Conduct Quality Reviews
Because senior management will need an overview of the project's progress, periodic high-level business program reviews and quality reviews must be held to align with changes in the business environment, to reprioritize resources, and to mitigate other risks. Don't let teams get bogged down preparing for these presentations. Encourage them to use available information already contained in project management tools, rather than prepare cosmetic PowerPoint pitches for senior management. Well-designed templates for these reviews can save team members much time.
Service-level agreements and incentive and penalty clauses often act as the guideposts in quality reviews. Incentives and penalties should motivate both the outsourcing company and the vendor. Both parties should collaborate in setting goals and working to reach them. Consistently communicating these goals to every level of both organizations is essential.
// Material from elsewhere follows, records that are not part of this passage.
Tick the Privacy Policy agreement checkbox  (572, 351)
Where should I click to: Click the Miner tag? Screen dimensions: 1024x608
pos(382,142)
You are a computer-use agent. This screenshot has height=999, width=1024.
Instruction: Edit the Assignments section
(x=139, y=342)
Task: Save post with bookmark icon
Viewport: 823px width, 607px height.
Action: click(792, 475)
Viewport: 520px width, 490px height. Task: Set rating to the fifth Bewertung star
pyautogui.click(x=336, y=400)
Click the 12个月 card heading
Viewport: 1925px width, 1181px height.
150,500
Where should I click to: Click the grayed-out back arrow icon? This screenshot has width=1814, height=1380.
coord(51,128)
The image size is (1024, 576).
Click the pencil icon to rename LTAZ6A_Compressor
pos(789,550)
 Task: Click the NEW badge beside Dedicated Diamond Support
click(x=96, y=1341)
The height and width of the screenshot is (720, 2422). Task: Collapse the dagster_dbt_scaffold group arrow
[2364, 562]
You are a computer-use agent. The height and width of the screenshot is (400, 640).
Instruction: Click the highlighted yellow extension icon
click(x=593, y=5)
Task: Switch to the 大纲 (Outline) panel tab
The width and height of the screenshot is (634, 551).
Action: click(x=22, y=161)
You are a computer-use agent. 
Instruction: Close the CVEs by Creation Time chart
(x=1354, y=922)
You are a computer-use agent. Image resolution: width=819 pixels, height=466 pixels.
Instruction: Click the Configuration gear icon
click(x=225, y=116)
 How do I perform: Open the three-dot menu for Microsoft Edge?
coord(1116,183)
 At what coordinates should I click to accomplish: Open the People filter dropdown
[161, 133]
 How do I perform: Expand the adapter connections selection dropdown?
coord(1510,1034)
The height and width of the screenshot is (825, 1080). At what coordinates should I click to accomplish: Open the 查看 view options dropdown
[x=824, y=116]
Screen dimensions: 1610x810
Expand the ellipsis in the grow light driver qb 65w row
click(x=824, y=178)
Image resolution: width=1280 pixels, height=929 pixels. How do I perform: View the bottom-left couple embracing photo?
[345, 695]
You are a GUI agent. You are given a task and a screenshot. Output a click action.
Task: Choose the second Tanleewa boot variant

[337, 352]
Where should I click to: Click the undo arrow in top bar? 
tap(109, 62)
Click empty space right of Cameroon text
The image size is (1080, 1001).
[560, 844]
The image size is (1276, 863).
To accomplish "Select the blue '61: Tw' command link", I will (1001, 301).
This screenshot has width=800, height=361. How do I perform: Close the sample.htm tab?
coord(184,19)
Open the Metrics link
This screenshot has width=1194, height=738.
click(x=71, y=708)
Unstructured, free-form status reports are the enemy of project quality. Use a standard report that clearly spells out how the project is going with respect to different milestones. And make sure that more than one person is able to generate the reports—one client told me that they were unable to receive their weekly status reports because the vendor's employee responsible for generating the data went on vacation for two weeks and no one else at the company knew where the information was.
You need early warning of any time slippage or cost overrun, in order to take timely corrective action. For routine weekly status reports, make sure that any incomplete task or issue that needs management intervention is expressed in terms of target date, cost, and status.
Whenever a task is reported as completed, an onshore team member should check that the corresponding deliverables are accurate, accessible, and documented correctly. Depending on what skills you need to check (such as programming code, offshore project management, or testing routines), make sure to actually review the deliverables.
Trust and communication are needed to align companies with vendors and to provide meaningful incentives for the vendor to invest in value initiatives. The two organizations must work together to build effective bridges to facilitate resolution of issues.